Dermatology emerged as the specialty most worth watching on this front. It posted the highest administrative-task appropriateness in the entire study — 100% for follow-up and prescriptions — alongside the highest clinical skepticism, with 50% of dermatologists rating virtual care as less effective than in-person. "Adoption appears to be driven by workflow efficiency rather than clinical endorsement," Schulman says, "which is a different and potentially more fragile foundation."
Where pharma fits — and where it doesn't
For physicians increasingly encountering pharmaceutical content inside virtual care platforms, the report offers a rough map of what providers find acceptable. Post-visit resources and follow-up materials were the most broadly accepted format for pharma content, cited by roughly half of providers regardless of how much of their practice happens virtually. Pre-visit content and ongoing patient-portal education each drew support from about a third of providers.
Content delivered during the visit itself was far more polarizing. "Content delivered during the visit itself is significantly more acceptable to providers who conduct a high volume of virtual care — 42% of high-volume providers find it appropriate, compared to only 15% of providers who use virtual care for a minority of their interactions," Schulman says. Between 20% and 29% of providers said none of these moments are appropriate for pharma content — a stance Schulman says is more common among physicians newer to virtual care.

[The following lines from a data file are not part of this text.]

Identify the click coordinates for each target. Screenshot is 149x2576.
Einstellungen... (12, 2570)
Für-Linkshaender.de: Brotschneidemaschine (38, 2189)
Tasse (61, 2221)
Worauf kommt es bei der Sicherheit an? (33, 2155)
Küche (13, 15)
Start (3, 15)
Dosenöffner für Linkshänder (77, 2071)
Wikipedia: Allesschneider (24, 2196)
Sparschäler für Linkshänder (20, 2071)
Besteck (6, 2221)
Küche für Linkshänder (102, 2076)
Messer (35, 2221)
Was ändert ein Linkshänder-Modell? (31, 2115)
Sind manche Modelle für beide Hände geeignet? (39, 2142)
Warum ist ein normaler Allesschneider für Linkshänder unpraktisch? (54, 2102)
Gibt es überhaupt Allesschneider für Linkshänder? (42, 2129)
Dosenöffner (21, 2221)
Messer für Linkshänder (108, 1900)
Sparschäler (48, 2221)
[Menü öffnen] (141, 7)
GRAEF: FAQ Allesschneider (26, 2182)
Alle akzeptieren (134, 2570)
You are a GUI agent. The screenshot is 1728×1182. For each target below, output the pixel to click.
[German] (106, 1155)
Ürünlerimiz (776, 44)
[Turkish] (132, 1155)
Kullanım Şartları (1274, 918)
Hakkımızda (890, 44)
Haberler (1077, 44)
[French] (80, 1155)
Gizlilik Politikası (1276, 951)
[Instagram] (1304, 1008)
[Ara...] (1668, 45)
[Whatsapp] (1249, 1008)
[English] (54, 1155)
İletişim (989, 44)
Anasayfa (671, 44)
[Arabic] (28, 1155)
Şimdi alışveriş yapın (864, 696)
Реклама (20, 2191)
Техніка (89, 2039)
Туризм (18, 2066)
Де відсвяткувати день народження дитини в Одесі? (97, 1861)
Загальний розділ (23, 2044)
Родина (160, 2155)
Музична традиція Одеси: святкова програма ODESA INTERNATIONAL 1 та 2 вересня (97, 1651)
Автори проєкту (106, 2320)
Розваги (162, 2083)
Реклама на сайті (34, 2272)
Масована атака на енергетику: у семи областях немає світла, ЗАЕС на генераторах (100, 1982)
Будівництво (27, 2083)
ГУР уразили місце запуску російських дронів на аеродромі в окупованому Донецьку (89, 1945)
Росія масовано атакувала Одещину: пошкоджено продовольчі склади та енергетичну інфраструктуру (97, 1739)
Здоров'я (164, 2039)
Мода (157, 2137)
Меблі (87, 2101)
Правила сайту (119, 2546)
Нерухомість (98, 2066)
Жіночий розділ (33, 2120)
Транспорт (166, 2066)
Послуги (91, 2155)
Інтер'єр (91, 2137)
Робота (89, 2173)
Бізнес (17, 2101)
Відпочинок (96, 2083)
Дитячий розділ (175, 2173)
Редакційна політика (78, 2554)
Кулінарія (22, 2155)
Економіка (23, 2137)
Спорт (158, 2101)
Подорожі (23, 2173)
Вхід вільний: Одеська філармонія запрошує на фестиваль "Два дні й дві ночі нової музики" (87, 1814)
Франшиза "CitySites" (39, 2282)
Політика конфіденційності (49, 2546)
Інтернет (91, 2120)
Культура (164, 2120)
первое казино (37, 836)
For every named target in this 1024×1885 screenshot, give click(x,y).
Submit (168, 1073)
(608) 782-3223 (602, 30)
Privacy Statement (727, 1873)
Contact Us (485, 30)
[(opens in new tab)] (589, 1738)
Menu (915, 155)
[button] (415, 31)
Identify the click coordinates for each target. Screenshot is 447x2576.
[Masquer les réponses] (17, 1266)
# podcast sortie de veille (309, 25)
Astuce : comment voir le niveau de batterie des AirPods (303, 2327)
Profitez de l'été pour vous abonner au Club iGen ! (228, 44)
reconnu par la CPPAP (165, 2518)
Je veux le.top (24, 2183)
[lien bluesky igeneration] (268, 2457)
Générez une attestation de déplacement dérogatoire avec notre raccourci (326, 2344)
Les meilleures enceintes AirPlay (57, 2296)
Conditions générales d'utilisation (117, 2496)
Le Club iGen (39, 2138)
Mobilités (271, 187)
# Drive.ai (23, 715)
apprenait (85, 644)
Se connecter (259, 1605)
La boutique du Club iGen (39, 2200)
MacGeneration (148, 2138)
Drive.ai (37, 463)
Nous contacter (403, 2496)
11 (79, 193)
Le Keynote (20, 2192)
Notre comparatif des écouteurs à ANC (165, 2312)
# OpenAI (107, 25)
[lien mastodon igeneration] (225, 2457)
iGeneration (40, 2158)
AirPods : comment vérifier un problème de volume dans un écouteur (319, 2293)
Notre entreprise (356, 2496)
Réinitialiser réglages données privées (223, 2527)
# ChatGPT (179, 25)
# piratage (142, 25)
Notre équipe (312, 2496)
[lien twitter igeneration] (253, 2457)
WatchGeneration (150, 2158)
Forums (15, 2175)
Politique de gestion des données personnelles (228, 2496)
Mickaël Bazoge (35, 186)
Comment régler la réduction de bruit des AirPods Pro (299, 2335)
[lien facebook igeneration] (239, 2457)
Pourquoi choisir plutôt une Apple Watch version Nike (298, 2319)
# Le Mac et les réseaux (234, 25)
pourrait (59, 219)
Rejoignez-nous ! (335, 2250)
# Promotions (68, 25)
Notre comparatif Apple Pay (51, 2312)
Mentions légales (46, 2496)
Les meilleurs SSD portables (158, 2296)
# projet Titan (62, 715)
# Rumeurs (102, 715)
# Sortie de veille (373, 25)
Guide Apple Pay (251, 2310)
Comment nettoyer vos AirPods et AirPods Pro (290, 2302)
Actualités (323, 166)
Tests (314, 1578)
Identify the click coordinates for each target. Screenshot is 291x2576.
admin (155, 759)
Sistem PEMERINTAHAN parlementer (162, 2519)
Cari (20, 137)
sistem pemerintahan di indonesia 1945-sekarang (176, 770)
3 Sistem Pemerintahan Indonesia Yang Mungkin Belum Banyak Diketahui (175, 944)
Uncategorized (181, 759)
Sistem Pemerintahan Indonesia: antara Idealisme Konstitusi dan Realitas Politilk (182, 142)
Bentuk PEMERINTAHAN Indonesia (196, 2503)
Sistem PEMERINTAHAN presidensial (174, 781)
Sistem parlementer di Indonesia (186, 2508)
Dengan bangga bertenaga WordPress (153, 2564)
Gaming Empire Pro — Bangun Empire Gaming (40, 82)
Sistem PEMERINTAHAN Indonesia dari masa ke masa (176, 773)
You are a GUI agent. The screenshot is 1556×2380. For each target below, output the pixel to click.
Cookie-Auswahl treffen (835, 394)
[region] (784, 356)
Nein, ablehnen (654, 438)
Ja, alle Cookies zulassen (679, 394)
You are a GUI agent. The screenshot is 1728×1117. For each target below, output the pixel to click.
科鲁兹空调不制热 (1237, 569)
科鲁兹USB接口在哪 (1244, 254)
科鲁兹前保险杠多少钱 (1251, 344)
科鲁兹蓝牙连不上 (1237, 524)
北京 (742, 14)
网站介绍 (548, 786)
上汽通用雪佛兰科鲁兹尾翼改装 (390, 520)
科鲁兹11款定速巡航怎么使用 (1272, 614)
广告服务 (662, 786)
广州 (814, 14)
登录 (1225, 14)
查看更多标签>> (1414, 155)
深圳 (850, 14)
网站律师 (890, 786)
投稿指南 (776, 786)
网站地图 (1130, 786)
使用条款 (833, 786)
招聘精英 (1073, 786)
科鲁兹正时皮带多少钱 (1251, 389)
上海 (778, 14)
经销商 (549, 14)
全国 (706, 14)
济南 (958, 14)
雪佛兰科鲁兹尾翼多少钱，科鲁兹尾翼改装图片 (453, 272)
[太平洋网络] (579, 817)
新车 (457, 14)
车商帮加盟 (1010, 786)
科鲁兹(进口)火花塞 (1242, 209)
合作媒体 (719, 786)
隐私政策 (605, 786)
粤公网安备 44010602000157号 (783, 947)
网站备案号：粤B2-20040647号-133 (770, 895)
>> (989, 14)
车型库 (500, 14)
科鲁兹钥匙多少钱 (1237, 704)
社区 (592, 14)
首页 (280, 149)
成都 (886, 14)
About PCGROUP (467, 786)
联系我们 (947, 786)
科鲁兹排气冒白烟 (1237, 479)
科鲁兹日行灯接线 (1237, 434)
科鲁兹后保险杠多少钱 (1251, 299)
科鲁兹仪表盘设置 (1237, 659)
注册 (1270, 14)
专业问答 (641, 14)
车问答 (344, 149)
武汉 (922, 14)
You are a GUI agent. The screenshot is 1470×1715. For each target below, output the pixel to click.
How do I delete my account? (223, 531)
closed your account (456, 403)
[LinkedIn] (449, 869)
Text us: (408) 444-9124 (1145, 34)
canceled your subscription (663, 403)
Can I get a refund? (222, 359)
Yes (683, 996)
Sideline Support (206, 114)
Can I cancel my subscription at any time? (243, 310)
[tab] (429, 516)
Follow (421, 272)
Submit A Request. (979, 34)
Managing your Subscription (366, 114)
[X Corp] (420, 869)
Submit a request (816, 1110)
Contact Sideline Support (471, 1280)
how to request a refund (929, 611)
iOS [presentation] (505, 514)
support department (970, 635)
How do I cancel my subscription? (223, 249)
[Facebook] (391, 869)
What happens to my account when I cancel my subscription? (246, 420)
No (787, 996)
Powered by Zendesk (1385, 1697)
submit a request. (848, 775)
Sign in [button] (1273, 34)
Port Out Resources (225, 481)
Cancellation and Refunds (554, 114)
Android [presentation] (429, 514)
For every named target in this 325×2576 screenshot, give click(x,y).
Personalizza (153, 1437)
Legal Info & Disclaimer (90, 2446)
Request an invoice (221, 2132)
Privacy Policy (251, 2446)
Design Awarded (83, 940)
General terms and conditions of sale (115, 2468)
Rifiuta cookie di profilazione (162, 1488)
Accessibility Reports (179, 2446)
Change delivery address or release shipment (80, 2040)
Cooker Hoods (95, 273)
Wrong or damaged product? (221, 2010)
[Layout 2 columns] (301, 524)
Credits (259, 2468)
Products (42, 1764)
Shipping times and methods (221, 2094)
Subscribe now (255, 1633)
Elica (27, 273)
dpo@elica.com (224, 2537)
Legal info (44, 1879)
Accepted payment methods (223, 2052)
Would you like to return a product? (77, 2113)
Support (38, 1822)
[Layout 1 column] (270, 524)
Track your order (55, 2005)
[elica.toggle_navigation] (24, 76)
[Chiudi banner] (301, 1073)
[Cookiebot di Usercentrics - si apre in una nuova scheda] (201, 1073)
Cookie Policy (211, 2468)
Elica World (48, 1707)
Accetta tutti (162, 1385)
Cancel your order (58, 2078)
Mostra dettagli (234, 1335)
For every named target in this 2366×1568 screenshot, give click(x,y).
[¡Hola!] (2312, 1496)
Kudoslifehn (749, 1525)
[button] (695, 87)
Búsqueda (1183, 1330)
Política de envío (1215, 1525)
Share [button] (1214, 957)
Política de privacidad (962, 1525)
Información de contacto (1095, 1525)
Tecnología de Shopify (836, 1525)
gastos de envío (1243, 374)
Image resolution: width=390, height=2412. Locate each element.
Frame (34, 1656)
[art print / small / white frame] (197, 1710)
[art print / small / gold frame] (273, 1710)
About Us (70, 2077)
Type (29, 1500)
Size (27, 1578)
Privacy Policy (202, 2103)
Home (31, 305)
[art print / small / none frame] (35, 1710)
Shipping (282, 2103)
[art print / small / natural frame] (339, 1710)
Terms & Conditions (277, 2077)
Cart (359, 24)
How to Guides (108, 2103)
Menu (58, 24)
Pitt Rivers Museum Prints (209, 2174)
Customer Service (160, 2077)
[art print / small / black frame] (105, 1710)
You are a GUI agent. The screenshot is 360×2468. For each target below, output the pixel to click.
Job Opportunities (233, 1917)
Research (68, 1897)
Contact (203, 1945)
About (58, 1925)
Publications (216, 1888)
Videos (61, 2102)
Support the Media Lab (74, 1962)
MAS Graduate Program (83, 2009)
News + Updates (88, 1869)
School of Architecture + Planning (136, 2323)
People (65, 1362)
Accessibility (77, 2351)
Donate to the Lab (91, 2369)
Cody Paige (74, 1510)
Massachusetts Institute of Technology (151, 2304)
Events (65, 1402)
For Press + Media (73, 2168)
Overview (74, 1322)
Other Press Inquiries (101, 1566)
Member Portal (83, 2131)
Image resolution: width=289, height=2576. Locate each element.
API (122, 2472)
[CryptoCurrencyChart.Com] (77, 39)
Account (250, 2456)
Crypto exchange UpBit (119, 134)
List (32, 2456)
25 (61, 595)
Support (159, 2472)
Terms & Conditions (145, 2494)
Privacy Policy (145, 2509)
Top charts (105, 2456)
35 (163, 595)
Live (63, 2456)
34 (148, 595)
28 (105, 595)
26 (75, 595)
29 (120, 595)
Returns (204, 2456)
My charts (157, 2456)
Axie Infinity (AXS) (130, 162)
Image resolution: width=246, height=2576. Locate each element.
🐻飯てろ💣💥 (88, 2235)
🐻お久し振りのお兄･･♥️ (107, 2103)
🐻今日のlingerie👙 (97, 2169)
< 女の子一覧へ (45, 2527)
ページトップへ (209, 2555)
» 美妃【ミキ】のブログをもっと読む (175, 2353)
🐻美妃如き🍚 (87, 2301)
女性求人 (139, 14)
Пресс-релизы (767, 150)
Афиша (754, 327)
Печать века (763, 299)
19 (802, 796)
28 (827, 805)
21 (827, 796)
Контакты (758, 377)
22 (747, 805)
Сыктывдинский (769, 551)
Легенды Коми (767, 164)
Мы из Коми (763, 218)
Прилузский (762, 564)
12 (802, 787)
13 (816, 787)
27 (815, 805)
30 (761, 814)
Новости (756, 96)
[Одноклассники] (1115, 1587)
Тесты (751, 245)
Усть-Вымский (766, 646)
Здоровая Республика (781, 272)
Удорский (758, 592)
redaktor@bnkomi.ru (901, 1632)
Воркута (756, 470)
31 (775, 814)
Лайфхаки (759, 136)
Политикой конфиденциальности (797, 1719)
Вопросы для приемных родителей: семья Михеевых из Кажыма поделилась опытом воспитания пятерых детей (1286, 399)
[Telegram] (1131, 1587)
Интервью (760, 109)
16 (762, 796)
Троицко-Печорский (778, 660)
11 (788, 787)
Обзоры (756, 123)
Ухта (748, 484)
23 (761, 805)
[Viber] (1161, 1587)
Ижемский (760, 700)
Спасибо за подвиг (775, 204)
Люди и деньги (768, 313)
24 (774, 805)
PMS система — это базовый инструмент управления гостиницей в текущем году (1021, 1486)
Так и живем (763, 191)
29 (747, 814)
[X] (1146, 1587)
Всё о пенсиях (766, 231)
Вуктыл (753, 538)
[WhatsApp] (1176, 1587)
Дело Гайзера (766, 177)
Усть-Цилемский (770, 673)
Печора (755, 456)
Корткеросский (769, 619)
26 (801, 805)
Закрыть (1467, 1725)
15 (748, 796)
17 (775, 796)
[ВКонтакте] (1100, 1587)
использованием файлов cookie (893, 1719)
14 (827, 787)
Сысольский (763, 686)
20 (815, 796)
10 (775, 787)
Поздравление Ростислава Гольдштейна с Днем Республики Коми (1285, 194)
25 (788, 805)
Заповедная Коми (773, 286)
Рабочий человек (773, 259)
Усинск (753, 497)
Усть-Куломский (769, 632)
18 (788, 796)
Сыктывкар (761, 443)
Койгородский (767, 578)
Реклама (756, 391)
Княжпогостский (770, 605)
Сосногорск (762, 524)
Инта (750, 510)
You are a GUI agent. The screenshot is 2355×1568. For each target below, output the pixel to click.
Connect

The distinction providers draw, according to Schulman, isn't really about frequency of exposure — it's about framing. "Our data shows that providers make a meaningful distinction between educational content and brand messaging," he says. "Providers who encounter pharma content regularly in virtual settings are more likely to view it as helpful; those who encounter it rarely are more likely to find it concerning."
A persistent equity gap
None of this growth has been evenly distributed. An analysis of more than 46 million patient encounters across a major health system from 2019 through 2024 reported in the Journal of General Internal Medicine found persistent disparities in virtual care access by age, race, income and geography — with the patients who could benefit most from virtual care, including older adults and those living far from medical facilities, often the least likely to actually use it. That gap sits uneasily alongside the specialty-access story in the Populus data: the same structural barriers driving patients toward virtual neurology and cardiology visits — geography, transportation, limited local specialists — are, for a subset of patients, also what keeps them offline in the first place.
For physicians weighing how much clinical real estate to hand over to virtual encounters, the numbers offer a fairly clear signal: virtual care has become a genuine access mechanism for several high-acuity specialties, providers remain split on where its clinical limits are and the patients most likely to need it aren't always the ones using it.